Praktische Impulse zur Selbstfürsorge:
– Supervision oder kollegialer Austausch nutzen – um schwierige Gespräche zu besprechen.
– Eigene Belastungsgrenze ernst nehmen.
– Sich bewusst Zeiten ohne Nachrichten gönnen.
– Regelmäßige Erholungsinseln schaffen. Ob Spaziergang, Sport, Musik oder einfach Ruhe – wichtig ist, dass es bewusst passiert.
– Erfolge sehen. Oft hilft es, sich daran zu erinnern: “Ich konnte da sein. Ich habe zugehört. Ich habe gehalten.” Das ist mehr, als es manchmal scheint.
Checkliste
– Eigene emotionale Reaktionen bewusst wahrnehmen – was macht das Thema mit mir?
– Persönliche Haltung und Werte reflektieren – ohne missionieren
– Die eigene Rolle als Jugendleiter*in klar definieren – zuhören, begleiten, nicht therapieren
– Grenzen erkennen – emotional, fachlich, zeitlich
– In schwierigen Situationen ruhig bleiben: Emotionen benennen, Raum geben, Rahmen halten
– Eskalationen in Gruppen moderieren – klare Regeln und Respekt betonen
– Schweigen zulassen und vorsichtig öffnen – alternative Ausdrucksformen nutzen
– Eigene Ressourcen pflegen – Supervision, Austausch, Erholung
– Hilfe holen, wenn etwas überfordert – das ist professionell, nicht schwach
– Vertrauen in den Prozess: Gespräche sind Beziehung – nicht Lösung auf Knopfdruck
Wer mit Kindern und Jugendlichen über schwierige Themen spricht, ist nicht nur Begleiter*in – sondern auch Mensch.
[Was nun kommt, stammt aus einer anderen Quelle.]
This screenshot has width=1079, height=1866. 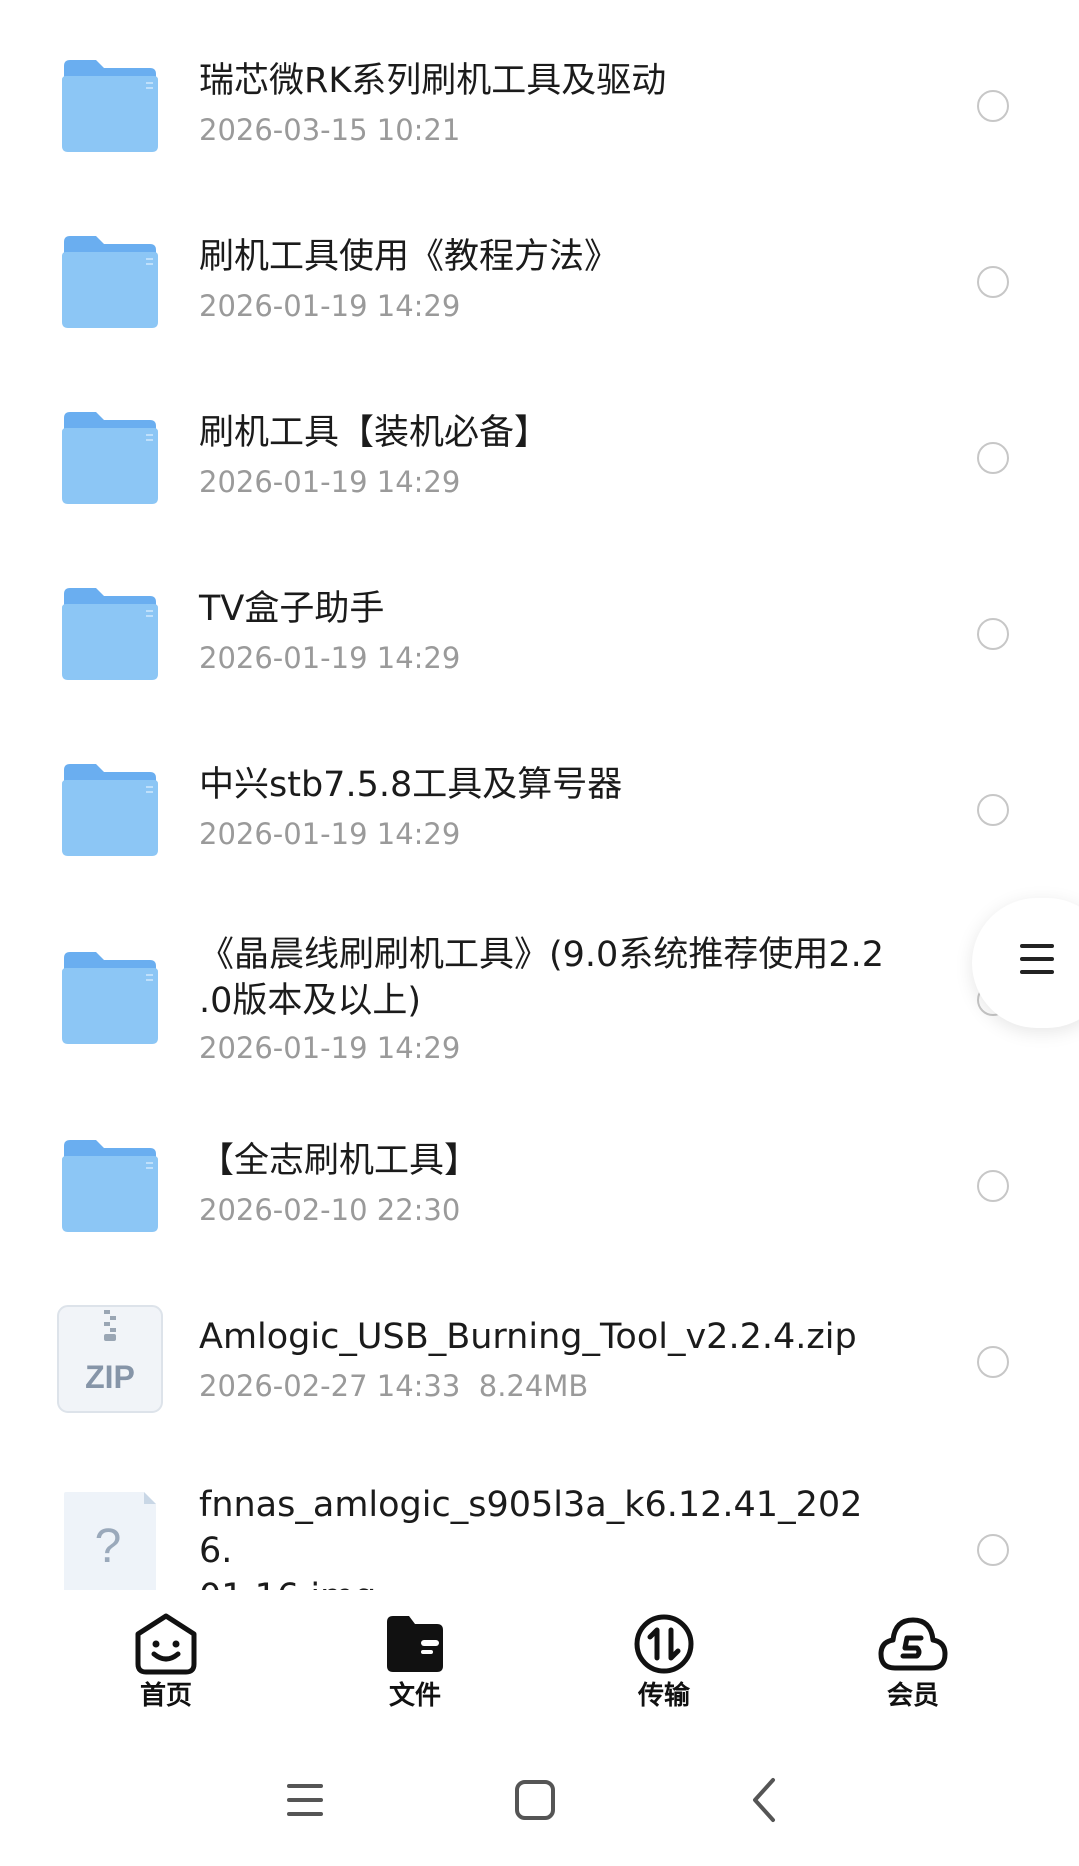 I want to click on transfer-icon, so click(x=664, y=1644).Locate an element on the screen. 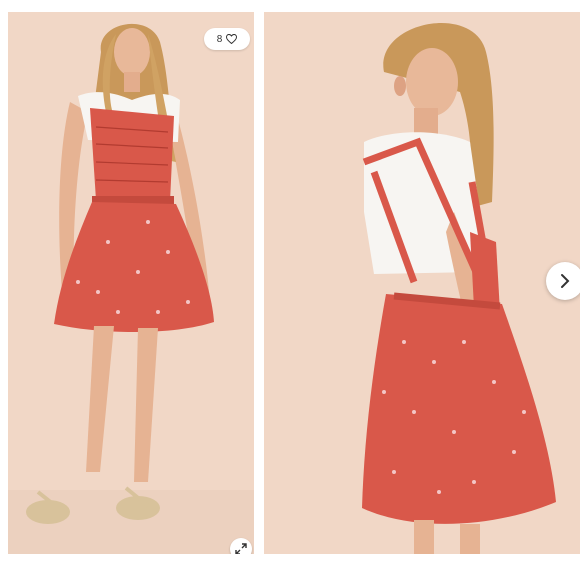 This screenshot has height=580, width=580. expand-arrows-icon is located at coordinates (241, 548).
Die eigene Haltung, die Bereitschaft zur Reflexion und der achtsame Umgang mit den eigenen Grenzen sind zentrale Voraussetzungen für gute Gespräche. Dieses Modul stärkt die innere Sicherheit – damit auch in äußeren Krisenzeiten Klarheit, Präsenz und Mitgefühl möglich bleiben.